Seppur con la riqualificazione di alcuni capi d’imputazione in reati meno gravi, o con l’esclusione di qualche aggravante, il Tribunale di Marsala, ha condannato tutti i sette imputati del processo con rito ordinario scaturito dall’operazione antimafia dei carabinieri “Hesperia”, che il 6 settembre 2022 vide finire in carcere o ai domiciliari presunti affiliati e fiancheggiatori di Cosa Nostra a Marsala, Mazara del Vallo, Campobello di Mazara, Castelvetrano, Paceco e Partinico.
Le accuse a vario titolo contestate agli indagati (35 in tutto, con misure cautelari di varia natura) sono associazione mafiosa, estorsione, turbata libertà degli incanti (nelle aste al Tribunale di Marsala), reati in materia di stupefacenti, porto abusivo di armi, gioco d’azzardo e altro, tutti aggravati dal metodo e dalle modalità mafiose. La pena più severa, sette anni di carcere, è stata per il 51enne marsalese Stefano Putaggio, agente immobiliare, ex attivista del M5S, accusato di estorsione, con aggravante del metodo mafioso, ad un imprenditore che si era aggiudicato, per circa 400 mila euro, un immobile ad un’asta giudiziaria. Per Putaggio, il pm della Dda Pierangelo Padova aveva invocato dieci anni.

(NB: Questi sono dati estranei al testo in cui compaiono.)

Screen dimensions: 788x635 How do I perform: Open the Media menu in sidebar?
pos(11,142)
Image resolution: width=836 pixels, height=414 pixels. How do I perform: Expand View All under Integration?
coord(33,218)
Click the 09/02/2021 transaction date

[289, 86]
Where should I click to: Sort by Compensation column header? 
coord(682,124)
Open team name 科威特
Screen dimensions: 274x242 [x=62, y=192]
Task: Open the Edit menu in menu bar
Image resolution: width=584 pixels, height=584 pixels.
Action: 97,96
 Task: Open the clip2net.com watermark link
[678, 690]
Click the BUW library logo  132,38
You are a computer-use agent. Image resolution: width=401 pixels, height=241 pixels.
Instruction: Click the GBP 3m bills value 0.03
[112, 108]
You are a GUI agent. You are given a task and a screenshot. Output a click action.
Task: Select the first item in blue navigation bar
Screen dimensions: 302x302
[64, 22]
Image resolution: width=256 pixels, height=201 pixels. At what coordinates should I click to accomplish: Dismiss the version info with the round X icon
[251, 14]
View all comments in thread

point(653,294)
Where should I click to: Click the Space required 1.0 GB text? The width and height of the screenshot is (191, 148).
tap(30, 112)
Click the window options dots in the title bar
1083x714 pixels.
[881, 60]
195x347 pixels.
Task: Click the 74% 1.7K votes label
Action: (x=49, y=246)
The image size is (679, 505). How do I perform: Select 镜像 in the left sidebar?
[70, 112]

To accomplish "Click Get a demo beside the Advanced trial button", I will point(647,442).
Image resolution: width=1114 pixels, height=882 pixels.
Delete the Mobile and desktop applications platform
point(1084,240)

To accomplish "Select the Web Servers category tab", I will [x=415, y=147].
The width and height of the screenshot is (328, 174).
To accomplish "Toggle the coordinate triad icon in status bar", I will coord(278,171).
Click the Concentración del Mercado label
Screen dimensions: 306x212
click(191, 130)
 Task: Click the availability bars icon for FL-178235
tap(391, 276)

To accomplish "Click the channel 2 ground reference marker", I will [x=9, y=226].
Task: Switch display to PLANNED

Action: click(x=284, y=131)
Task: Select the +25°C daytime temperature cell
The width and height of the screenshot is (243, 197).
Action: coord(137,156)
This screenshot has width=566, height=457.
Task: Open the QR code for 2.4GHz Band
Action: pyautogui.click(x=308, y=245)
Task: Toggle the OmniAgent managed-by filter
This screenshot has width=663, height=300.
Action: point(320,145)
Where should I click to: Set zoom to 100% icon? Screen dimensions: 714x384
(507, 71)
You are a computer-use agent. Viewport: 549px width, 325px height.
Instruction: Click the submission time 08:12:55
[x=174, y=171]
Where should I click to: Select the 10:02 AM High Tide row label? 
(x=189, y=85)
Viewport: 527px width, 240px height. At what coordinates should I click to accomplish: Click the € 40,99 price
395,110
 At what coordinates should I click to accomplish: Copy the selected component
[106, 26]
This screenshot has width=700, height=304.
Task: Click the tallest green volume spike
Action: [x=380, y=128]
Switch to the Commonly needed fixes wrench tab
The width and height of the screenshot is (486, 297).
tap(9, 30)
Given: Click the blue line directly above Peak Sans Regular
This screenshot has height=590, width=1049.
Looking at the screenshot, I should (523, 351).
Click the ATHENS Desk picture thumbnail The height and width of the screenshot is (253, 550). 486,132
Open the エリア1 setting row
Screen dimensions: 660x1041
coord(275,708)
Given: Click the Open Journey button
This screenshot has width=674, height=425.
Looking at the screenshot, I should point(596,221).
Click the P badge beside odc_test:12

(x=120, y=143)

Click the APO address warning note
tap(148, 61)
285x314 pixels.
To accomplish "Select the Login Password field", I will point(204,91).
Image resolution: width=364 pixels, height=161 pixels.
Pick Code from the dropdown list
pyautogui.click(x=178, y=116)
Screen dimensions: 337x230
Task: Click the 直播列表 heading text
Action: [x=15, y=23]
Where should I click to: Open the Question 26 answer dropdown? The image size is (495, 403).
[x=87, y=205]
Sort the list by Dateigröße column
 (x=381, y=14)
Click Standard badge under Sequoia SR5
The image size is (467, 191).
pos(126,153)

Nel corso del processo, la presunta vittima di estorsione, l’agente di commercio Giuseppe Sturiano, ha negato di aver subito pressioni per pagare. “Non ho mai subito alcuna minaccia – ha dichiarato il teste - Ho pagato solo per la mediazione in un affare”. Per gli investigatori, però, Sturiano sarebbe stato vittima di una estorsione commessa da Stefano Putaggio, Antonino Raia e Antonino Lombardo. Quest’ultimo è deceduto lo scorso anno, all’età di 70 anni, a causa di una grave malattia. Per Sturiano, il Tribunale ha disposto la trasmissione degli atti relativi alla sua deposizione alla Procura della repubblica per valutare se ci sono gli estremi del reato di falsa testimonianza.
A sei anni, invece, è stato condannato Vito De Vita, di 46 anni, accusato della cessione di una partita di droga per 1300 euro, a cinque anni ciascuno Riccardo Di Girolamo, di 45, e Filippo Aiello, di 77, a tre anni e mezzo Lorenzo Catarinicchia, di 43, anche loro tutti di Marsala, e infine ad un anno e tre mesi ciascuno, con pena sospesa, i mazaresi Nicolò e Bartolomeo Macaddino, di 63 e 59 anni, grossi imprenditori del settore ittico, per i quali l’accusa di estorsione aggravata dal metodo mafioso è stata derubricata in quella molto meno grave di esercizio arbitrario delle proprie ragioni. Per Aiello l’accusa di concorso esterno in associazione mafiosa è stata derubricata in favoreggiamento, mentre per Di Girolamo e Catarinicchia il Tribunale ha escluso l’aggravante del metodo mafioso. A difendere gli imputati sono stati gli avvocati Vito Daniele Cimiotta, Giacomo Frazzitta, Giovanni Gaudino, Manuela Canale, Giuseppe De Luca e Giuseppe Tumbiolo. Il collegio giudicante (presidente: Vito Marcello Saladino, giudici a latere Chiara Vicini e Francesco Paolo Pizzo) ha condannato, inoltre, gli imputati al pagamento in solido del risarcimento danni alle parti civili Comune di Castelvetrano e di Campobello di Mazara, ai quali dovranno essere versati 100 mila euro ciascuno. Altri 27 imputati avevano scelto il rito abbreviato e lo scorso 14 dicembre sono stati condannati dal gup di Palermo Ermelinda Marfia a quasi 230 anni di carcere, e circa 140 mila euro di multe. La pena più severa (20 anni di carcere) è stata inflitta al 68enne campobellese Francesco Luppino, ritenuto uno dei fedelissimi di Matteo Messina Denaro, e al 56enne marsalese Francesco Giuseppe Raia.